→ **TEKS BACAAN**:
Hater di Ruang Publik
Rahma Sugihartati ; Ketua serta Dosen Departemen Ilmu
Informasi dan Ilmu Perpustakaan FISIP Universitas Airlangga Surabaya
|
JAWA POS, 10 Februari
2016
BERUJAR sembarangan di dunia maya tak hanya
tidak bijak, tetapi juga berisiko membuat pelaku dibawa ke meja hijau. Pesan
itu bisa diambil dari kasus netizen yang ditangkap Deddy Corbuzier gara-gara
mengumbar pernyataan yang melecehkan dan berbau SARA.
Deddy berhasil menangkap Antho Nugroho,
netizen dari Jambi yang berkomentar tak senonoh di Instagram milik presenter
dan mentalis kondang tersebut. Antho menyebut Chika Jessica, artis rekan
kerja Deddy, sebagai PSK. Dia juga menuding Deddy dengan istilah berbau SARA.
Keberadaan Antho berhasil dilacak dan kemudian ditangkap Deddy.
Dewasa ini, kesempatan semua orang yang
memiliki teknologi informasi (TI) dan bisa mengakses internet memang terbuka
untuk menyampaikan apa pun. Di era digital seperti sekarang, siapa pun bisa
mengolah informasi dan kemudian menyirkulasikannya secara bebas di media
sosial. Tetapi, ketika orang tidak memahami dengan benar perkembangan TI yang
luar biasa cepat dan memudahkan, bisa dipahami jika yang terjadi kemudian
adalah sebagian orang bertindak kebablasan.

→ **SOAL**:
Ambil kutipan dari teks tentang hater di ruang publik tanpa mengubah satu kata pun, mulai dari "Hater di Ruang" hingga dan termasuk "istilah berbau SARA.".

→ **CATATAN MENTAH**:
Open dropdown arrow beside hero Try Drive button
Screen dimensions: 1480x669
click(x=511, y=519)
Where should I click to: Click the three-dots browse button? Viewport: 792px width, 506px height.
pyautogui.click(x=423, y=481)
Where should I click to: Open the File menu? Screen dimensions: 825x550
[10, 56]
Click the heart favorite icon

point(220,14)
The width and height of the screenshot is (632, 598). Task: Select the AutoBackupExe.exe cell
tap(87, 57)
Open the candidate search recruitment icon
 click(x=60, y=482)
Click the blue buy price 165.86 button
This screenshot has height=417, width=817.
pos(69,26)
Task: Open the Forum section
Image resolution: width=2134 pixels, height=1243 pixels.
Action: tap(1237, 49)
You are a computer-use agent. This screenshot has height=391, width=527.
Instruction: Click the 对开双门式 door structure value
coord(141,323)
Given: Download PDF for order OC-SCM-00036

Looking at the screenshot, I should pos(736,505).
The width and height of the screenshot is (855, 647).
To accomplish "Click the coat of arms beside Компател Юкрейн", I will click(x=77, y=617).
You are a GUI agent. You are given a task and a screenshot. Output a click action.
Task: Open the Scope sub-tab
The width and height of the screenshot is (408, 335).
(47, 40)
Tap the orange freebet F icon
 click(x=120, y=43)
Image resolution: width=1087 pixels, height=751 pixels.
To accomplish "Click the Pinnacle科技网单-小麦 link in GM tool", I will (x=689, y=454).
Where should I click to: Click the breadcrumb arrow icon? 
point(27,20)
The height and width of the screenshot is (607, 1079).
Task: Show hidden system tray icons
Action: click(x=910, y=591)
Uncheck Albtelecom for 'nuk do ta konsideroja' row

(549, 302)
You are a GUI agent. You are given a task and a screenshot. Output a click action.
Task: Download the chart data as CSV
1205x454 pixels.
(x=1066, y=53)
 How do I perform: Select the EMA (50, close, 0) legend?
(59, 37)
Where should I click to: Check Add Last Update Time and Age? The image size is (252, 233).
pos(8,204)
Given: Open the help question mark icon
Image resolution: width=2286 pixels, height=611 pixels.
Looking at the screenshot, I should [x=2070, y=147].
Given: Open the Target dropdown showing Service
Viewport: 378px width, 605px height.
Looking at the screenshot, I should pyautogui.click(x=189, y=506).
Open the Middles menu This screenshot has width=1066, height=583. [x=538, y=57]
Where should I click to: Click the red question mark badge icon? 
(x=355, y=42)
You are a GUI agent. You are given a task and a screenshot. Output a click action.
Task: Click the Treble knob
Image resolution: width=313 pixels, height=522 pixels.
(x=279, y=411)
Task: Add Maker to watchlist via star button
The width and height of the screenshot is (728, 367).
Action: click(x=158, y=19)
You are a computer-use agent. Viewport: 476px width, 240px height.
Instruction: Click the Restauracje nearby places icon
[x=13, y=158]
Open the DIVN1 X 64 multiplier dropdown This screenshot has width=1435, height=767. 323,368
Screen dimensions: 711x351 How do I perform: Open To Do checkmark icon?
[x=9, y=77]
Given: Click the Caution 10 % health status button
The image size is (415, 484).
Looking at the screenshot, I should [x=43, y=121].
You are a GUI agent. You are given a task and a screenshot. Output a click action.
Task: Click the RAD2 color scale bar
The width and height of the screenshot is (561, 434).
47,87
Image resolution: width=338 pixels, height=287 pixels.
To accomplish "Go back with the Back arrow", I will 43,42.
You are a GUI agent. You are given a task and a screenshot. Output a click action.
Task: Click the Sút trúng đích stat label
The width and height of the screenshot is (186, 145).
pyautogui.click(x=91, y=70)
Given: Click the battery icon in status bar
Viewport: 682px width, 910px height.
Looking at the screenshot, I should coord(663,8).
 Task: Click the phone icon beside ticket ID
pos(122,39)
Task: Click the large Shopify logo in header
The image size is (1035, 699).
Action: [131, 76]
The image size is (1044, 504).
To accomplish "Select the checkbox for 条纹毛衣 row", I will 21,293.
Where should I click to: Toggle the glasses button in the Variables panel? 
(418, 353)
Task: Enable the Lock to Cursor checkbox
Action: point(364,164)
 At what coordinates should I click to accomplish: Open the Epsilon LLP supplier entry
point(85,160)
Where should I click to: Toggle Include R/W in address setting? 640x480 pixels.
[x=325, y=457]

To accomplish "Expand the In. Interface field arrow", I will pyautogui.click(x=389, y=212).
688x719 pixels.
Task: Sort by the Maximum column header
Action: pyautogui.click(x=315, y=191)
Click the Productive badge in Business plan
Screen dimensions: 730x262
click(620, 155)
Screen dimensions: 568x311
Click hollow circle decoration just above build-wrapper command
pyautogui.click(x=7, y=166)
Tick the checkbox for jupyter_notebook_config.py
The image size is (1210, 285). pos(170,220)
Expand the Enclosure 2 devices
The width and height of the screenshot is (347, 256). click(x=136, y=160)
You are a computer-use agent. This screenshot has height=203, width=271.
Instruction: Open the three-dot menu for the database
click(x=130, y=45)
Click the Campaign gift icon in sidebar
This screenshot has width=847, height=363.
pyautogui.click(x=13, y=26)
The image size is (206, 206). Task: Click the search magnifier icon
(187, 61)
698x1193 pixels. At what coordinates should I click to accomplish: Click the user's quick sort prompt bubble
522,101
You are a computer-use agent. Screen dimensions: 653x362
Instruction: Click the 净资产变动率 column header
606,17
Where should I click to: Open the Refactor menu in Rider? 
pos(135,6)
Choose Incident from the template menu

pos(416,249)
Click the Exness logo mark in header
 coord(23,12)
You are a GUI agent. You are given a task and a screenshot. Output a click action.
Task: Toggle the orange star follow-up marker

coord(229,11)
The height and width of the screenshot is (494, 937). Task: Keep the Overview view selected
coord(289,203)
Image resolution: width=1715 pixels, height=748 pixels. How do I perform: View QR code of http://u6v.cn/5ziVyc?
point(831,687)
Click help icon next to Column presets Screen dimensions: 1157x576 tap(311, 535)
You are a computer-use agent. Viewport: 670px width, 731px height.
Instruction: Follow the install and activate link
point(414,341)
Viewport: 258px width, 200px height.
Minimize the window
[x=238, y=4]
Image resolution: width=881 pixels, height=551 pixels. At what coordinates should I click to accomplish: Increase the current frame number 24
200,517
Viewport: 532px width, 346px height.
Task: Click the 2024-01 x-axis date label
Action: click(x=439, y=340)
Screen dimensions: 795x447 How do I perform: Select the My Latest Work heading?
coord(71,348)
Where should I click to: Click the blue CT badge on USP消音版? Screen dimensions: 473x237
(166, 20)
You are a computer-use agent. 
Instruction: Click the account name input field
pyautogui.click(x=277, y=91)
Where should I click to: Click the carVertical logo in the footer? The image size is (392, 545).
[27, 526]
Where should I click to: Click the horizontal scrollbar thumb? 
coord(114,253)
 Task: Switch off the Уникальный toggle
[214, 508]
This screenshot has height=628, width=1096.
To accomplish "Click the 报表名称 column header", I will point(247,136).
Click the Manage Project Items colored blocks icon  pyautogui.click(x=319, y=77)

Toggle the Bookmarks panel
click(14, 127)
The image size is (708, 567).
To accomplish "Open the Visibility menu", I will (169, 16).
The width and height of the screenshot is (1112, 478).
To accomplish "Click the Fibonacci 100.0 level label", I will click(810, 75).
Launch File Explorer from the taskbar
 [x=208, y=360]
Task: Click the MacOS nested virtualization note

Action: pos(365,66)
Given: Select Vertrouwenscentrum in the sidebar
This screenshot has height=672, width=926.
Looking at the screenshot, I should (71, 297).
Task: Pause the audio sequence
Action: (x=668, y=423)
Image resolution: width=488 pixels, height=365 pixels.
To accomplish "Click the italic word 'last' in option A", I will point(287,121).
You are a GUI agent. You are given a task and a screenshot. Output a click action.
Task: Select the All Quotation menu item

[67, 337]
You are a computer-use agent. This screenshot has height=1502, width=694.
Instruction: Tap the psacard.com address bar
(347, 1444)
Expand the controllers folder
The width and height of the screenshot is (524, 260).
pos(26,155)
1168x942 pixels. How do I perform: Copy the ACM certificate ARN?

→ **JAWABAN SOAL**:
Hater di Ruang Publik
Rahma Sugihartati ; Ketua serta Dosen Departemen Ilmu
Informasi dan Ilmu Perpustakaan FISIP Universitas Airlangga Surabaya
|
JAWA POS, 10 Februari
2016
BERUJAR sembarangan di dunia maya tak hanya
tidak bijak, tetapi juga berisiko membuat pelaku dibawa ke meja hijau. Pesan
itu bisa diambil dari kasus netizen yang ditangkap Deddy Corbuzier gara-gara
mengumbar pernyataan yang melecehkan dan berbau SARA.
Deddy berhasil menangkap Antho Nugroho,
netizen dari Jambi yang berkomentar tak senonoh di Instagram milik presenter
dan mentalis kondang tersebut. Antho menyebut Chika Jessica, artis rekan
kerja Deddy, sebagai PSK. Dia juga menuding Deddy dengan istilah berbau SARA.